What to produce – Please update the material from the line with "At what coordinates should I click to accomplish: Click Risa" to the line with "(x=605, y=339)", replacing "globe icon" with "world icon" and leaving everything else unchanged. Return only those lines.

start Data entries

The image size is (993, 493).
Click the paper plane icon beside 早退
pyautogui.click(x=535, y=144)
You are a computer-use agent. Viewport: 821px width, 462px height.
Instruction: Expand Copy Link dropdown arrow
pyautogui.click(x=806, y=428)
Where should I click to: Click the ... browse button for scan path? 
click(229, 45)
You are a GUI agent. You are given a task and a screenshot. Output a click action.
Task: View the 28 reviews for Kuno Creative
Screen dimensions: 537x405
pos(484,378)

end Data entries
start Data entries

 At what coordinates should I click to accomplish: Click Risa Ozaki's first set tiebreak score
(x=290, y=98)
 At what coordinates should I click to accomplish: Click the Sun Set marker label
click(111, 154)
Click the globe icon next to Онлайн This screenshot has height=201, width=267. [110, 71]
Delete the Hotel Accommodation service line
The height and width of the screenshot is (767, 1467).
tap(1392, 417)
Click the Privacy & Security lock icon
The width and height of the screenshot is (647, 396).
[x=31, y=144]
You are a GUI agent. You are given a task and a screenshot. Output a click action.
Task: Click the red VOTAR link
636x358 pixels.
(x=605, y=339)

end Data entries

Problem solution –
 At what coordinates should I click to accomplish: Click Risa Ozaki's first set tiebreak score
(x=290, y=98)
 At what coordinates should I click to accomplish: Click the Sun Set marker label
click(111, 154)
Click the world icon next to Онлайн This screenshot has height=201, width=267. [110, 71]
Delete the Hotel Accommodation service line
The height and width of the screenshot is (767, 1467).
tap(1392, 417)
Click the Privacy & Security lock icon
The width and height of the screenshot is (647, 396).
[x=31, y=144]
You are a GUI agent. You are given a task and a screenshot. Output a click action.
Task: Click the red VOTAR link
636x358 pixels.
(x=605, y=339)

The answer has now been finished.